▸ **Prompt**:
Exclude all pictures, and reproduce exactly the lines from the one containing "Given: Open the" through the end of the records, with nothing else added.

▸ **Entries taken from a collection**:
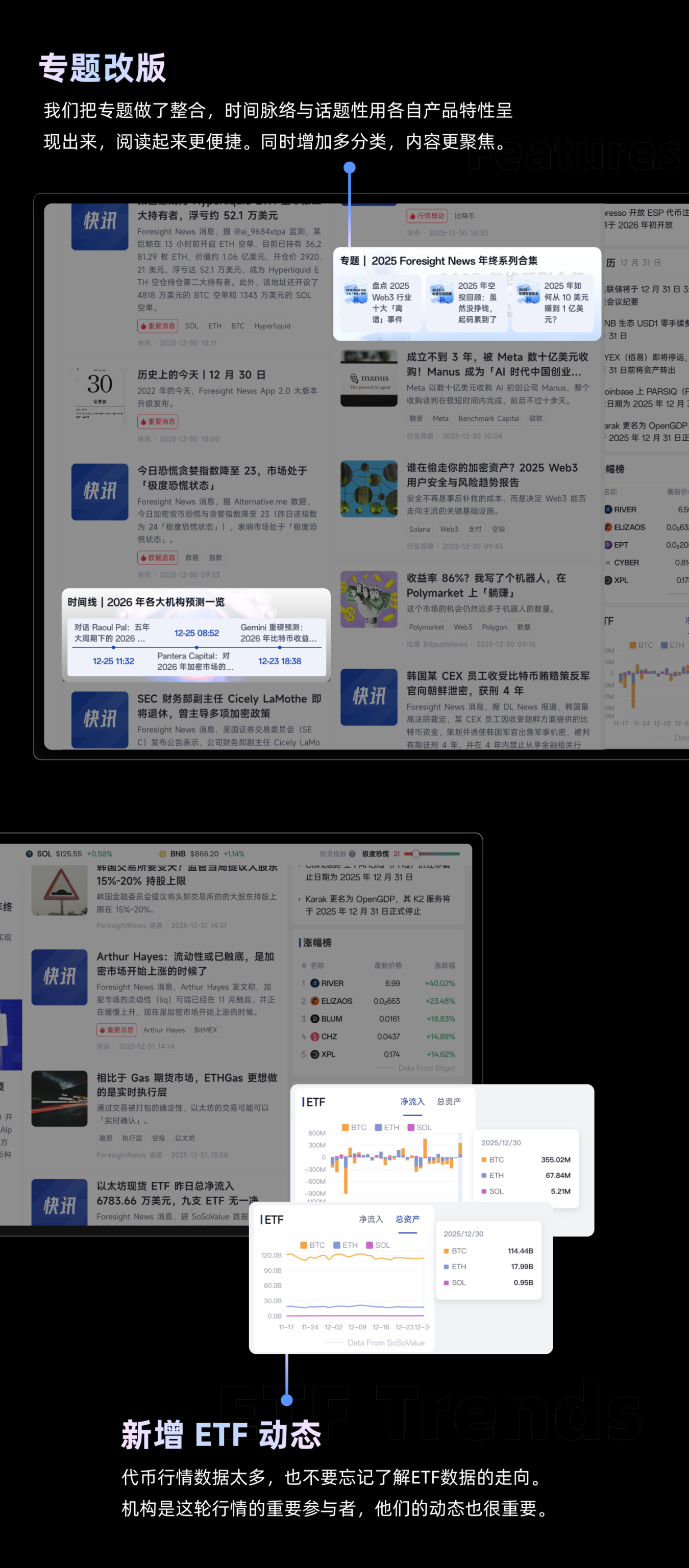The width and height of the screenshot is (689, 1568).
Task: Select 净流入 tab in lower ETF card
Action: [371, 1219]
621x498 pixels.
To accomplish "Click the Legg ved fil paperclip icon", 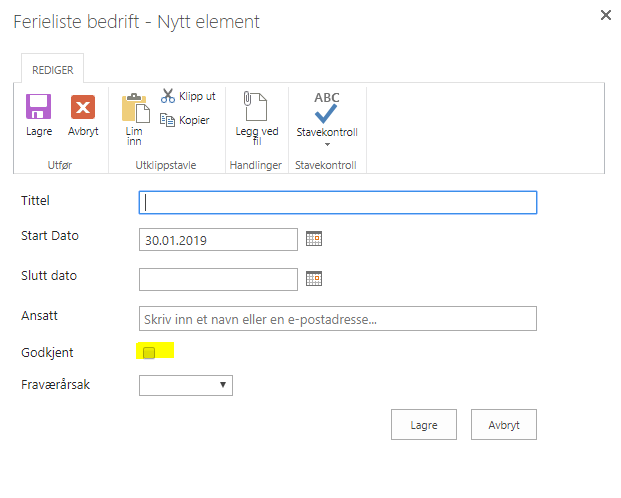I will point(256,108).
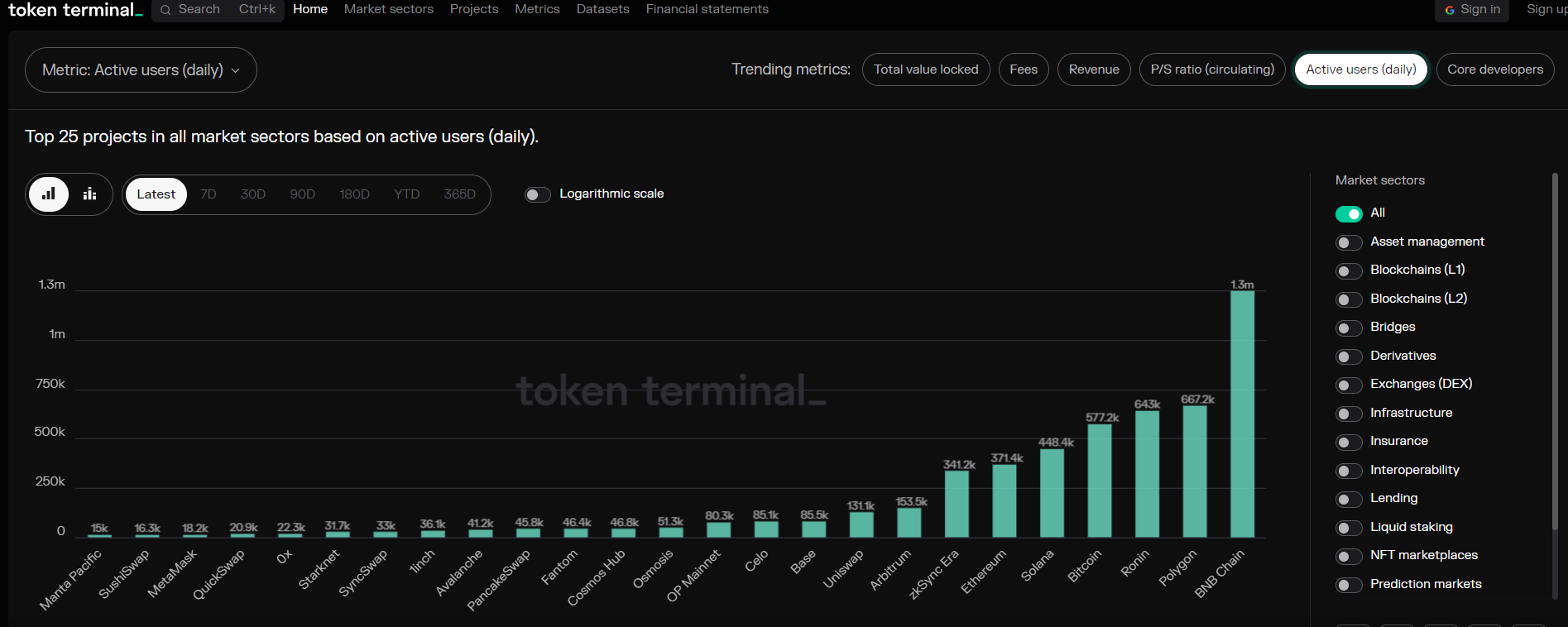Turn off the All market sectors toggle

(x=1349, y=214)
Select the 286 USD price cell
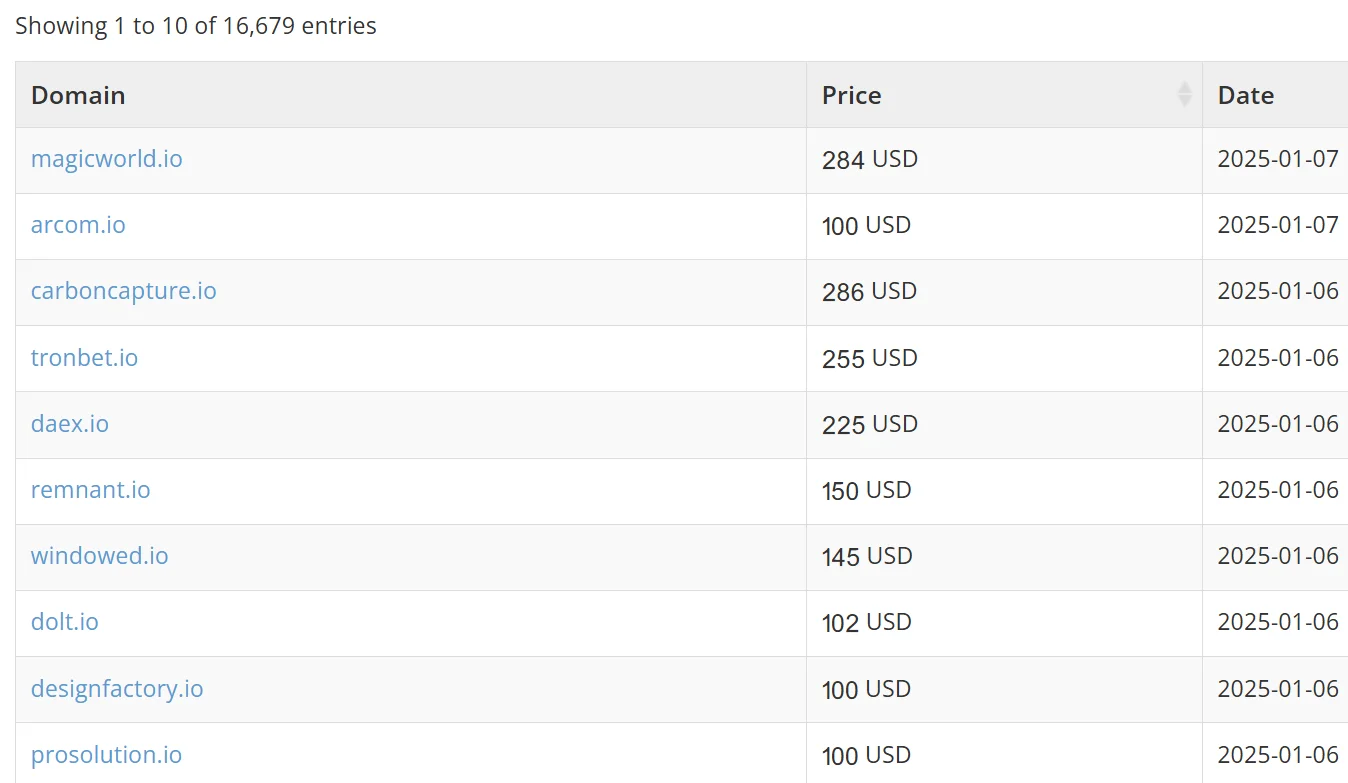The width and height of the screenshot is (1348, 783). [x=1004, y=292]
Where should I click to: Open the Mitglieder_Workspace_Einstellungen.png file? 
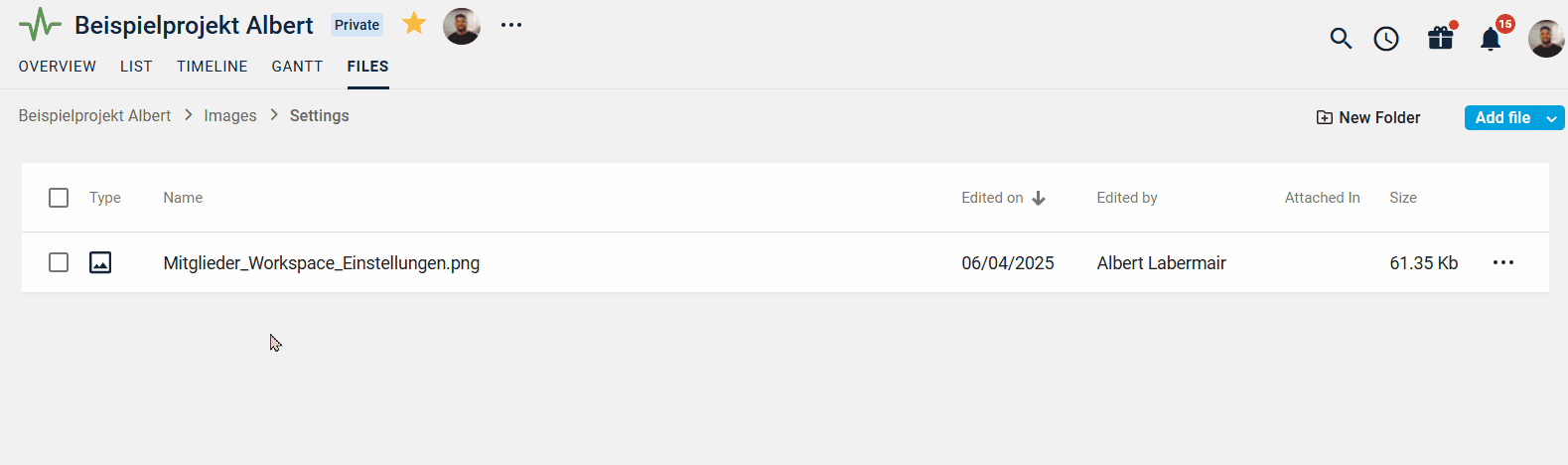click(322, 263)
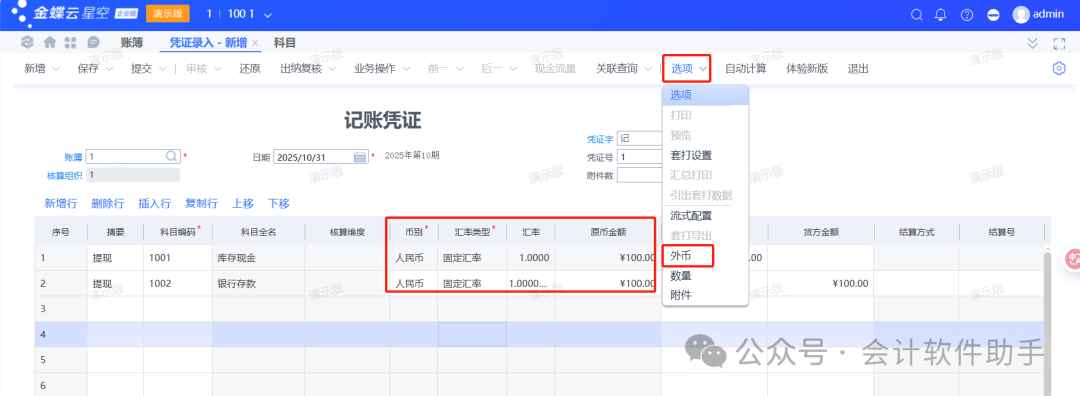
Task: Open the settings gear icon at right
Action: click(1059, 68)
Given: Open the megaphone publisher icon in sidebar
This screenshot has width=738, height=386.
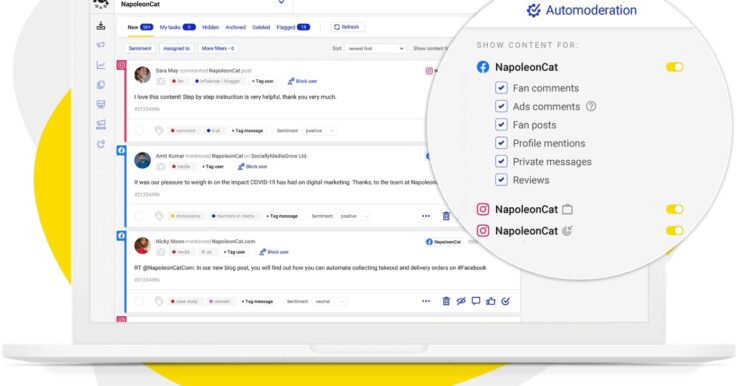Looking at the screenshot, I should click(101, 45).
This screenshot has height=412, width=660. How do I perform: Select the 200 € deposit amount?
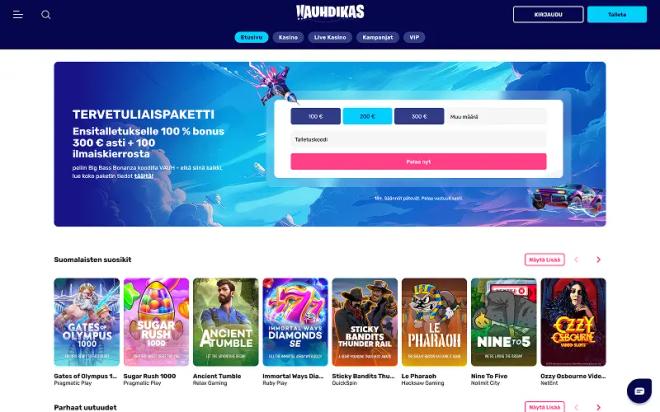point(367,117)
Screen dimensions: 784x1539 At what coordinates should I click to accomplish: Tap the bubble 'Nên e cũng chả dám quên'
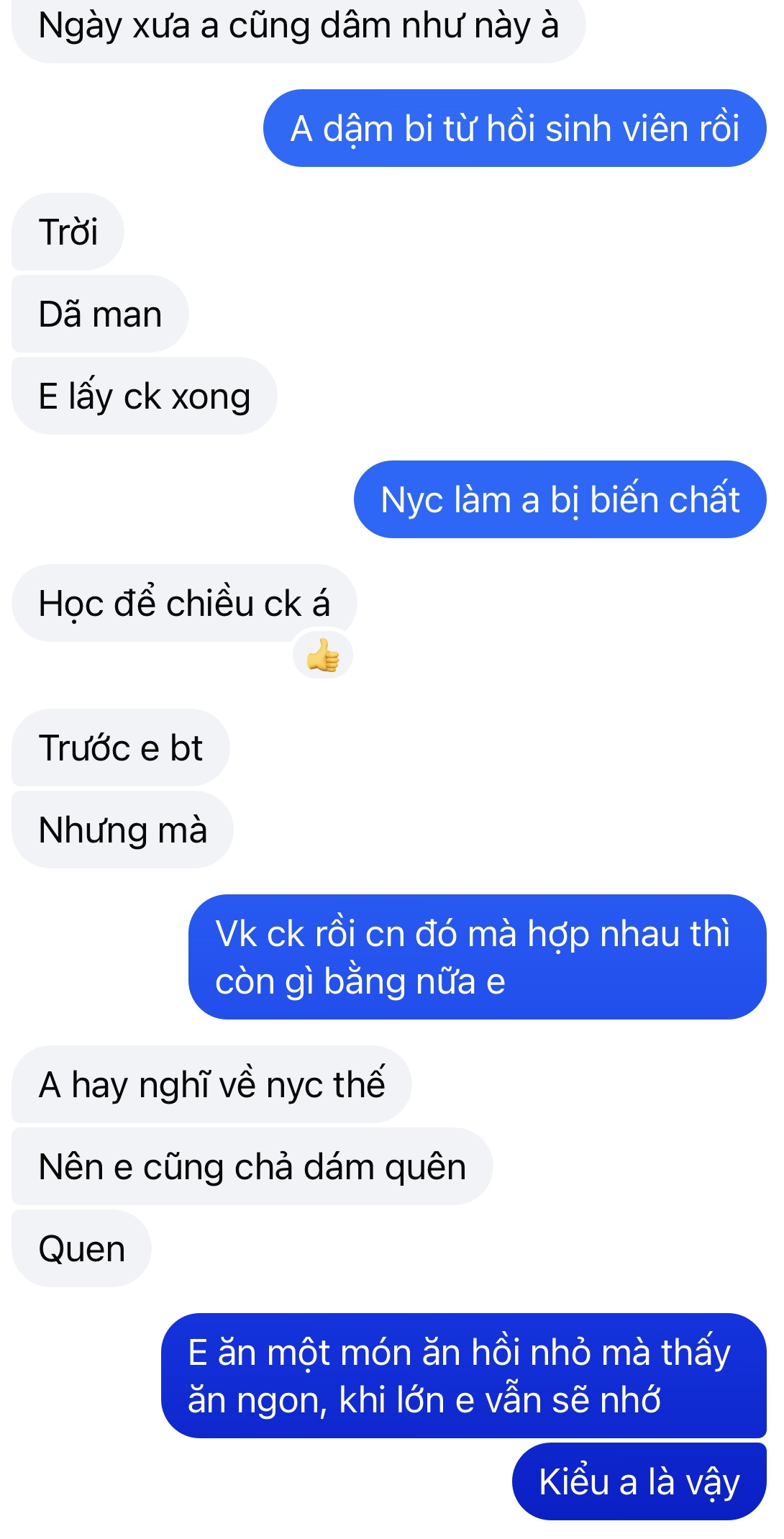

▸ **Solution for this task**:
Given: Open the megaphone publisher icon in sidebar
This screenshot has width=738, height=386.
Looking at the screenshot, I should click(101, 45).
This screenshot has height=412, width=660. How do I perform: Select the 200 € deposit amount?
point(367,117)
Screen dimensions: 784x1539 At what coordinates should I click to accomplish: Tap the bubble 'Nên e cũng chả dám quên'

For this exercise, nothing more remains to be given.